First memories in Sacramento

Pan was recruited by UC Davis Medical School to teach residents to care about child advocacy. Having experienced large eastern cities, Pan remembers being struck by the first time he flew into Sacramento.

“When you leave Logan Airport in Boston, you see the whole city,” Pan said. “So here I am, never been in Sacramento before, hoping for my first glimpse of the city. The plane was landing from the north. I see rice fields everywhere. Then I took a taxi, we’re going down I-5 — there was no north Natomas at the time — and I saw this big building. I asked the cab driver what it was.

“He said, ‘That’s Arco Arena. That’s where the Sacramento Kings play.’ And I think, ‘They put it way out here in the middle of nowhere? And they put the airport in the middle of nowhere?’ There has got to be a city here somewhere.”

For Pan, Sacramento turned out to be the city where he would finally settle down. He was still a bachelor when he arrived, but he found established neighborhoods with strong community identities like the ones he knew in Pittsburgh — only Sacramento’s neighborhoods were more racially and ethnically diverse.

Combating health deficits

Pan was driven to make a mark in his new town. He did so by creating programs that pushed UC Davis pediatric residents out of the labs and into the lives of their patients. His training before arriving in Sacramento had opened his eyes to how zip codes and income levels dictate health outcomes. He knew communities that lacked a voice were at higher risk for illness and lack of access to care that would make them better.
____
## Questions
A - In the excerpt about Pan, what did the cab driver say the big building along I-5 was?
B - Reproduce the excerpt about Pan from "Pan was recruited" up to and including "what it was.".

(Records in a dataset)
____
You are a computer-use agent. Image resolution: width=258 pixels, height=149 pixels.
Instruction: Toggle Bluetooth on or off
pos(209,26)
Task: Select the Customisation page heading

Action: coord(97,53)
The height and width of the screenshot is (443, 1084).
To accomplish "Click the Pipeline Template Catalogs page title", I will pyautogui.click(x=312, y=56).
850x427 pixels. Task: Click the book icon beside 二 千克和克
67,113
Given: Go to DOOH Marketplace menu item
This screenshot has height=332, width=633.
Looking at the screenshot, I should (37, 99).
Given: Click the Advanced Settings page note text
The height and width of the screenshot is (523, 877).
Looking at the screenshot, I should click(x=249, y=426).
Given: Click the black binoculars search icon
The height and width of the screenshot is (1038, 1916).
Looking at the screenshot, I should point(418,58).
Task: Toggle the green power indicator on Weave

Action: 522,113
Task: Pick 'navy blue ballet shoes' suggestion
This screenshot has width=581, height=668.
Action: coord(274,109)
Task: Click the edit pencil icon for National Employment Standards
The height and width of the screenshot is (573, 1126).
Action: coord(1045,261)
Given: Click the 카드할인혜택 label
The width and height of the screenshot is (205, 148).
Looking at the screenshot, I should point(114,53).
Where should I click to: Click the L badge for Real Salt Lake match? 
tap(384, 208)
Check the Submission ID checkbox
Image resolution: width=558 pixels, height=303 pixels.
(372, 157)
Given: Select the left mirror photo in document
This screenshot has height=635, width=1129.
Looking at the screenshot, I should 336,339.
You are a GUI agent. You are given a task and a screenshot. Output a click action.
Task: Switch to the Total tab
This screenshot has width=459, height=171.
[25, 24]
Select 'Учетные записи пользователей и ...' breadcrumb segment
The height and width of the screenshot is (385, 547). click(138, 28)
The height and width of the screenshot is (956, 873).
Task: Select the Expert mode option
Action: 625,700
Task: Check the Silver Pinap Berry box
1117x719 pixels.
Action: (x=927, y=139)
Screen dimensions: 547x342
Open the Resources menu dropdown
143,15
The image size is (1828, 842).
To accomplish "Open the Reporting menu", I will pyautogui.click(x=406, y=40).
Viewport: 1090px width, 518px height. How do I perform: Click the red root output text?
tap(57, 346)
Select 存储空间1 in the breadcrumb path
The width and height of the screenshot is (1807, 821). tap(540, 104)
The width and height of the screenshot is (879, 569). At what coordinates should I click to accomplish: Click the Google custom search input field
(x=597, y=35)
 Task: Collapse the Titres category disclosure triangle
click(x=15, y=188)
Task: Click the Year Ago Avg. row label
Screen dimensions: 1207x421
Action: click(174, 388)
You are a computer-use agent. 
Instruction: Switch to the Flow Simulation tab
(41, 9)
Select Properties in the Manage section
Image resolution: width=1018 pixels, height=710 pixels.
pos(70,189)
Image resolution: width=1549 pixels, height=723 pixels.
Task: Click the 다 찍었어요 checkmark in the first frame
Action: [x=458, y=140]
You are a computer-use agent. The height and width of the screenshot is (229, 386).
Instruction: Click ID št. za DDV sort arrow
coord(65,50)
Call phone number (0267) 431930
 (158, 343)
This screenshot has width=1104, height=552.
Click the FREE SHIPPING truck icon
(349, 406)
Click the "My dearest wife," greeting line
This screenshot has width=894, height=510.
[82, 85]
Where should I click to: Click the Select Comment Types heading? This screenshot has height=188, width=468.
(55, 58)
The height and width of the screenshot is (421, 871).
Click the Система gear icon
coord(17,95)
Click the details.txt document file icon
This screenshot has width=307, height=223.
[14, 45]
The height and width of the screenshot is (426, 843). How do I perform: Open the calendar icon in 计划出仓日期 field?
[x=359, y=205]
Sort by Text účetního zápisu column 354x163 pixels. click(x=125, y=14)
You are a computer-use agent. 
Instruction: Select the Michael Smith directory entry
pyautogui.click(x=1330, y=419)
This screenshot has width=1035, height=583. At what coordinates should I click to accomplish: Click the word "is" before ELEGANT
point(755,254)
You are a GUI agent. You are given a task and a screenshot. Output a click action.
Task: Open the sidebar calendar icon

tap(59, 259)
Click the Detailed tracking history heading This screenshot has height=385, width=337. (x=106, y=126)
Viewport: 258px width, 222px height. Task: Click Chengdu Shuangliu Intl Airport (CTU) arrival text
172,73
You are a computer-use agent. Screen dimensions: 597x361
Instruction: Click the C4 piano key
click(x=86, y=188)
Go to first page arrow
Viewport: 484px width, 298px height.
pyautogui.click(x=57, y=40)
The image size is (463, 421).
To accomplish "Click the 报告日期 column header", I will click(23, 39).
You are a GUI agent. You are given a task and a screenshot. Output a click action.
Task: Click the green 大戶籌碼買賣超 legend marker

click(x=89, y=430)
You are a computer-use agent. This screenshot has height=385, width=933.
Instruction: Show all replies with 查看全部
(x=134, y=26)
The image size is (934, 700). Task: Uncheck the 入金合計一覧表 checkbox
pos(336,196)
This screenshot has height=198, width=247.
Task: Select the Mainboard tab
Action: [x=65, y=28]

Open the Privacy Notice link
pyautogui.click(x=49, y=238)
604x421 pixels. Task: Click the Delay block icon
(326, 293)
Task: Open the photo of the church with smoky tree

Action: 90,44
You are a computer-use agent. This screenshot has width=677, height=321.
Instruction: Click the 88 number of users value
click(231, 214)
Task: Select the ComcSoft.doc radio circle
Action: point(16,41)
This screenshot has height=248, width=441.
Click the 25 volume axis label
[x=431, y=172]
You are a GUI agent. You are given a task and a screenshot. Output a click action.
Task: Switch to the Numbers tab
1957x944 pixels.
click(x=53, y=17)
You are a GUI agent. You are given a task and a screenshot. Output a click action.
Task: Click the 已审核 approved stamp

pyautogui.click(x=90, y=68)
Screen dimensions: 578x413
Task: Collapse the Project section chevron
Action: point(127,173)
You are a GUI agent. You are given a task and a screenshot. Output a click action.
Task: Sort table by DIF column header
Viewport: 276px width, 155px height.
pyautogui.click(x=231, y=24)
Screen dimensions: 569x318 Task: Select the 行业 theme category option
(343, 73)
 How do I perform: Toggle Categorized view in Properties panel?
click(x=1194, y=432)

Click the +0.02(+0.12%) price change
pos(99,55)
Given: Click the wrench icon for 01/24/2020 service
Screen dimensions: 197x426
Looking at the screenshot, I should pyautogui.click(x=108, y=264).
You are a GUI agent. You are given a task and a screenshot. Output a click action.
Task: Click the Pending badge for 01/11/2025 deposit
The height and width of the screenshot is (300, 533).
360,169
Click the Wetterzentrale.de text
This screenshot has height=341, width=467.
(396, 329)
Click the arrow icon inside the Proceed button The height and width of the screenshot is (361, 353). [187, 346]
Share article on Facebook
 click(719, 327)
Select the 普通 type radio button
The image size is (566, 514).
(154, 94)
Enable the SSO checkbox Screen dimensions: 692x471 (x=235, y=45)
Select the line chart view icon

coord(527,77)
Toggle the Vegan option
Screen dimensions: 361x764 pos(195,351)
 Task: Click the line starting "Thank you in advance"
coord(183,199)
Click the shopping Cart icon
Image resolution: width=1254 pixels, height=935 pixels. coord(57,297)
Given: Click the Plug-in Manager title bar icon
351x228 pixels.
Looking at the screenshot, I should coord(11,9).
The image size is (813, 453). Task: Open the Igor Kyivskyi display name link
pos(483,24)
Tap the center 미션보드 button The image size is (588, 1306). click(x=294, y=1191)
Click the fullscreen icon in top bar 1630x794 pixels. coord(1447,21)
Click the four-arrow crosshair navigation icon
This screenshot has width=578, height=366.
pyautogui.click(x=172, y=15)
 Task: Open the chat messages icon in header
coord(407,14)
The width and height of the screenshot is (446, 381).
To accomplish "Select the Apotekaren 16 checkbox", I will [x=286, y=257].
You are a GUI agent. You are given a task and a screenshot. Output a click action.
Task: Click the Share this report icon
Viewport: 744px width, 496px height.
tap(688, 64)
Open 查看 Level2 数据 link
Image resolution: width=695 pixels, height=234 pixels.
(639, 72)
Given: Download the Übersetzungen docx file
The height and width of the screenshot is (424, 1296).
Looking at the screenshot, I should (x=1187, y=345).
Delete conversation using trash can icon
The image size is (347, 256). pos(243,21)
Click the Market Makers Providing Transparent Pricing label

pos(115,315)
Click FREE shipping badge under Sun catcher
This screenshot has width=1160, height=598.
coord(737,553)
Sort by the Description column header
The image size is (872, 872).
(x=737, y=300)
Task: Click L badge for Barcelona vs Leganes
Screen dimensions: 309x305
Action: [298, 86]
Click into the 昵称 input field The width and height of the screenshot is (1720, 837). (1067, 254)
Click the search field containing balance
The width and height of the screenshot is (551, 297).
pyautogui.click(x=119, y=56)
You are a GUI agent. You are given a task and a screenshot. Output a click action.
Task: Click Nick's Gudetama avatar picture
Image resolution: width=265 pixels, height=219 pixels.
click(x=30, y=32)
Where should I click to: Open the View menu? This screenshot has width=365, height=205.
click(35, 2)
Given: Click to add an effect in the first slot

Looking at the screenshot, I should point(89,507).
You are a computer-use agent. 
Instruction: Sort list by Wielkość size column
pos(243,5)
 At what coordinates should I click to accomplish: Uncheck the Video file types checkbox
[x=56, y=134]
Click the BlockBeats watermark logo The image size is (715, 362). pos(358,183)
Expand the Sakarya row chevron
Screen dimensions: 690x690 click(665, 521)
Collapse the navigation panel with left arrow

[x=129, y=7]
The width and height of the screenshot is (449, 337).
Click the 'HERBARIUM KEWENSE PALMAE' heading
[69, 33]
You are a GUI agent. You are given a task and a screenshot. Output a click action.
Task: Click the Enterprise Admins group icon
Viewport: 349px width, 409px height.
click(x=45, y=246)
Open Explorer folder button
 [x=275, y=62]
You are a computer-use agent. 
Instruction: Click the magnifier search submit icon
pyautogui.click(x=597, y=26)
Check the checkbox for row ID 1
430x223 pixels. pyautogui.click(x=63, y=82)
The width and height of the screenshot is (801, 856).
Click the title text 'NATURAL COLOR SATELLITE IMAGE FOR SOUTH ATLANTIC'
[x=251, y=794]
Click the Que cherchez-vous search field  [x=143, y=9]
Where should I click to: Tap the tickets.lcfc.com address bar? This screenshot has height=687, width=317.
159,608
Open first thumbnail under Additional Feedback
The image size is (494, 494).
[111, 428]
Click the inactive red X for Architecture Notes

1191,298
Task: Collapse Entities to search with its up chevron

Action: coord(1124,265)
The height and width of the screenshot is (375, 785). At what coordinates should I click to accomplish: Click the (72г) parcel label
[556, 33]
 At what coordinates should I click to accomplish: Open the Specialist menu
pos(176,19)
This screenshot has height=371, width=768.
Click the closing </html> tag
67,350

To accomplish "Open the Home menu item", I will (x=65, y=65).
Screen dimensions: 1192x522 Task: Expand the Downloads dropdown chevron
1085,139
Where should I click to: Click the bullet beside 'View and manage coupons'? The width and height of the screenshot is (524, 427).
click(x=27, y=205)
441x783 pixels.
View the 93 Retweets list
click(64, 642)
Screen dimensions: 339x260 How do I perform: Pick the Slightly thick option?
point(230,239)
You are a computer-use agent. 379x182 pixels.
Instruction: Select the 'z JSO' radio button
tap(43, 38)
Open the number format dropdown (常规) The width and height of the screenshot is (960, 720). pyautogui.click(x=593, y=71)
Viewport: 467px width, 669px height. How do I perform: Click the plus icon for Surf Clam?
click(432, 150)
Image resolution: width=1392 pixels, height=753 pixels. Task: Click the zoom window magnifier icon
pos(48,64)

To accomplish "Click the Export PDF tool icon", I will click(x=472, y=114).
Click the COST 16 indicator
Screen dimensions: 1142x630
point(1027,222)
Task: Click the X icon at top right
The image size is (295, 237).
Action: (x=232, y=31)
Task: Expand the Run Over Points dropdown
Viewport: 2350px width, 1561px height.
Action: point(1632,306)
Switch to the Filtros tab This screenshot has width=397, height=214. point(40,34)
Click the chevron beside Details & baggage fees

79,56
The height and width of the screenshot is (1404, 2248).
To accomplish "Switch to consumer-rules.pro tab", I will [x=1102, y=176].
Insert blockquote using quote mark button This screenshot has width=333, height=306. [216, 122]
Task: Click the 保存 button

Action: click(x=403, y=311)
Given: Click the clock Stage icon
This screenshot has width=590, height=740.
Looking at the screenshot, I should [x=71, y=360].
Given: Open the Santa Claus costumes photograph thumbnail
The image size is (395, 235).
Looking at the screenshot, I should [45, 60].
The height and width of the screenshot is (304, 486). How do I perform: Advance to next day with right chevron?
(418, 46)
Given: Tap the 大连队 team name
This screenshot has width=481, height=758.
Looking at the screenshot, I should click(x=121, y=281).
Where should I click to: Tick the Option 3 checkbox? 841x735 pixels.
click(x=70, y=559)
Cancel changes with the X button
____
## Solutions to the tasks
A - Arco Arena, where the Sacramento Kings play.

B -
Pan was recruited by UC Davis Medical School to teach residents to care about child advocacy. Having experienced large eastern cities, Pan remembers being struck by the first time he flew into Sacramento.

“When you leave Logan Airport in Boston, you see the whole city,” Pan said. “So here I am, never been in Sacramento before, hoping for my first glimpse of the city. The plane was landing from the north. I see rice fields everywhere. Then I took a taxi, we’re going down I-5 — there was no north Natomas at the time — and I saw this big building. I asked the cab driver what it was.